Write down exactly the lines from the one with "Task: Tap the fifth rating star" to the end of the data, first and last included, and no others.

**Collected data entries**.
--

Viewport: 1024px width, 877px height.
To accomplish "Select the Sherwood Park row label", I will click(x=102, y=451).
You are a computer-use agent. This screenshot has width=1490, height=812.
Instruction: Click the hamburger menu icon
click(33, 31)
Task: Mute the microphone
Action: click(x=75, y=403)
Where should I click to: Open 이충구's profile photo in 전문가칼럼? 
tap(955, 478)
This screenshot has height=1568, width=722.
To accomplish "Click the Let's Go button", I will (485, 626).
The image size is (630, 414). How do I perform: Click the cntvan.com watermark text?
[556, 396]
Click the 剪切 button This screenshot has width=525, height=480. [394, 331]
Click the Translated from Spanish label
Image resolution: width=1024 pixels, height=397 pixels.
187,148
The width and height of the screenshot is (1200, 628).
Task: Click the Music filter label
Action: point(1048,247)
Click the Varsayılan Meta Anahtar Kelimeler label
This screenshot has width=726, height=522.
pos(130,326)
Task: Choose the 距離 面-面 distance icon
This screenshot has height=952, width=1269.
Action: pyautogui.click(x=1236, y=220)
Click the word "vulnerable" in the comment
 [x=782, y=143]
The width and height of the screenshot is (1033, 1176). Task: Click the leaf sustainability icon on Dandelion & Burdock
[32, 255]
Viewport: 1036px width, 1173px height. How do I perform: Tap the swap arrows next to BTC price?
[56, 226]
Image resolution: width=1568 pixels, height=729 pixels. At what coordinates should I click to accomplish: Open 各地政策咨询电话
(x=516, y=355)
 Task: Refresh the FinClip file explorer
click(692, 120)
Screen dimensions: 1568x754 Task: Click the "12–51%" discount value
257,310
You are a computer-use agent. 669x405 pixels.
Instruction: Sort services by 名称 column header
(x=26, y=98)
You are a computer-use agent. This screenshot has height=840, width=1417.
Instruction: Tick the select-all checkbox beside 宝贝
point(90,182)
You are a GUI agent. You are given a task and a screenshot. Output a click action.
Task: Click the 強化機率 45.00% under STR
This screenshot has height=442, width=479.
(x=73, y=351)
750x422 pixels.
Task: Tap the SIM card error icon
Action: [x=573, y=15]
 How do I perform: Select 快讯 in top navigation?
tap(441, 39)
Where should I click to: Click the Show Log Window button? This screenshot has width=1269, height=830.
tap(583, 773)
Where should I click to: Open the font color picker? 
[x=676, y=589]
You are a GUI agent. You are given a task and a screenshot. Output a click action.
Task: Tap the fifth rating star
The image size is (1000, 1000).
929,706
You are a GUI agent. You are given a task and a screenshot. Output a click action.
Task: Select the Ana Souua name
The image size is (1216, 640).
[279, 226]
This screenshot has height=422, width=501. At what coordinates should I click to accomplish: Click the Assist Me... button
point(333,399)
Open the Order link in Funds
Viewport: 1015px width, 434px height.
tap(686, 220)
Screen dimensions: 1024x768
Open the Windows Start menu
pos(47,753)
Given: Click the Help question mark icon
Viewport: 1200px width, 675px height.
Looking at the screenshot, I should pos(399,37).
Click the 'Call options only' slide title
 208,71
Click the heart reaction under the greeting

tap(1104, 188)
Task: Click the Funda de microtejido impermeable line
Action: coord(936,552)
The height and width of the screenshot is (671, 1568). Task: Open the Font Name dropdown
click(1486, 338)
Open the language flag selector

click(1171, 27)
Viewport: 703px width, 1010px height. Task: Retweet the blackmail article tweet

--

**SOLVED EXERCISE**.
Task: Tap the fifth rating star
The image size is (1000, 1000).
929,706
You are a GUI agent. You are given a task and a screenshot. Output a click action.
Task: Select the Ana Souua name
The image size is (1216, 640).
[279, 226]
This screenshot has height=422, width=501. At what coordinates should I click to accomplish: Click the Assist Me... button
point(333,399)
Open the Order link in Funds
Viewport: 1015px width, 434px height.
tap(686, 220)
Screen dimensions: 1024x768
Open the Windows Start menu
pos(47,753)
Given: Click the Help question mark icon
Viewport: 1200px width, 675px height.
Looking at the screenshot, I should pos(399,37).
Click the 'Call options only' slide title
 208,71
Click the heart reaction under the greeting

tap(1104, 188)
Task: Click the Funda de microtejido impermeable line
Action: coord(936,552)
The height and width of the screenshot is (671, 1568). Task: Open the Font Name dropdown
click(1486, 338)
Open the language flag selector

click(1171, 27)
Viewport: 703px width, 1010px height. Task: Retweet the blackmail article tweet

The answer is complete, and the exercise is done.